Sin embargo lo que en realidad se desplaza es el conjunto del humor social, hasta tal punto que termina de mover en una u otra dirección a los independientes (o indiferentes). No es un proceso molecular, es un movimiento colectivo. Lo que se vivió fue la expresión electoral de un movimiento que hizo la sociedad argentina como conjunto. Y que consiste en la decisión de no admitir más la extorsión que obligaba a mantener el apoyo o la resignación al gobierno “si no queremos ser Venezuela”. Se rompió el mito fundante del macrismo, la identificación de Cristina y sus seguidores con el mal absoluto, que abarca desde el terrorismo mundial hasta la cantidad de gente que vive sin trabajar en este país. El proceso de gobierno de Macri fue carcomiendo el atractivo de ese mito. La elección puso en acto su crisis.

El gobierno fue, hay que insistir, un factor muy importante de esta ruptura, dados los retrocesos generales provocados por su política. El otro factor central fue el proceso que desencadenó la decisión de Cristina el 18 de mayo último, la de promover la candidatura de Alberto y “aceptar” el lugar de vicepresidenta. Fue el momento decisivo del último tramo de nuestra vida política. No porque haya inventado el proceso de unidad de la oposición, que se insinuaba y se desarrollaba desde antes, sino por destrabar el mecanismo que lo condicionaba, que era justamente la base del mito macrista. Hablamos del peso que en la estructura justicialista tenía el veto a la figura de la ex presidenta, sostenido en términos parecidos a los de la retórica de Marcos Peña. Claro que ese veto se había ido debilitando en un proceso de mutuo acercamiento con importantes cuadros políticos y sindicales. Un proceso, dicho sea de paso, que es inseparable de la adhesión popular que conservó y amplió Cristina. Lo cierto es que la unidad de la oposición fue lo que galvanizó la ruptura del mito macrista que venía madurando en el país.

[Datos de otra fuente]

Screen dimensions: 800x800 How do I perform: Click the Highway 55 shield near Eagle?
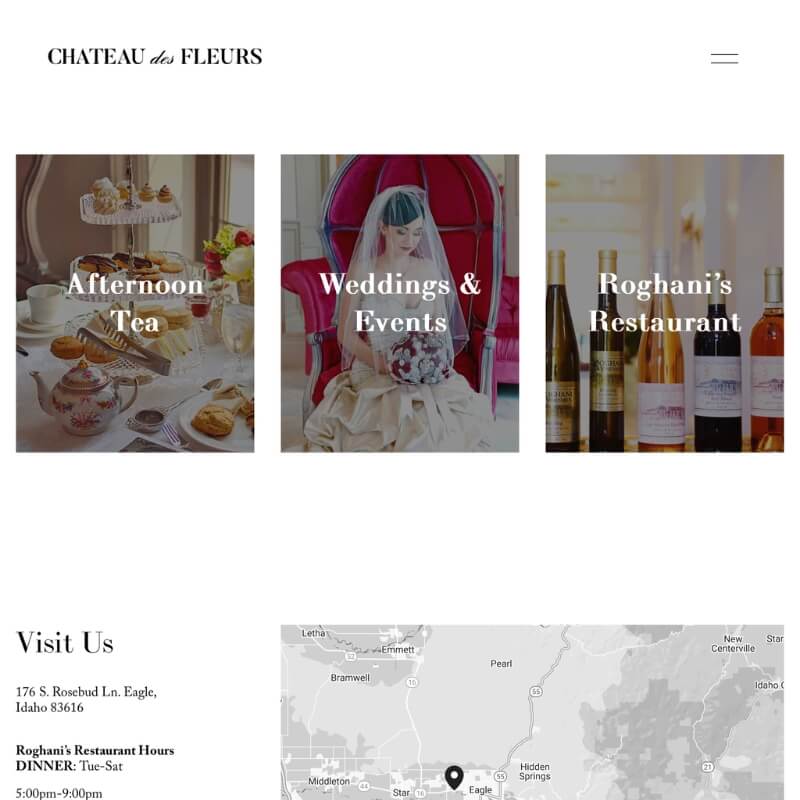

Ahora, además de registrar el hecho hay que pensar en sus consecuencias. La principal consecuencia es que el “simulacro”, la “encuesta nacional” que eran las PASO para sus detractores, no ha sido una lucha preliminar sino que ha creado una realidad política totalmente nueva. No fueron nada más que el antecedente para nuevos movimientos tácticos partidarios sino el comienzo de una compleja transición política. Al gobierno, profundamente debilitado como está, le quedan cuatro meses de gestión. Y las horas que estamos viviendo nos dicen qué tipo de cuatro meses serán. La política argentina tiene que enfrentar el problema de la gobernabilidad durante el próximo período. Y acá la palabra gobernabilidad no es usada en sus significados clásicos (la “estabilidad de los mercados”, la “seguridad jurídica” de los inversores y eufemismos parecidos, concebidos para nombrar el derecho de propiedad de los inversionistas financieros). Se usa la palabra como la capacidad de mantener un orden político básico y de asegurar condiciones básicas de vida a sus ciudadanos. Este gobierno se caracterizó por la irresponsabilidad por las consecuencias de sus actos, como no sea visto de modo excluyente desde la perspectiva de los minúsculos sectores más poderosos de la sociedad argentina. Y a este gobierno le corresponde pilotear una etapa muy difícil para el país.

La situación es de enorme complejidad. El gobierno actual es enteramente responsable de esta situación. Fue su política y no la herencia de los gobiernos anteriores lo que nos llevó a este lugar. No puede pedirse a la oposición que se haga cargo de la situación. Pero tampoco puede la política quedarse pasivamente mirando el deterioro progresivo de la nación y el daño tremendo que se le inflige a su pueblo a la espera de diciembre. En Argentina empezó una transición y tenemos que ser conscientes de eso.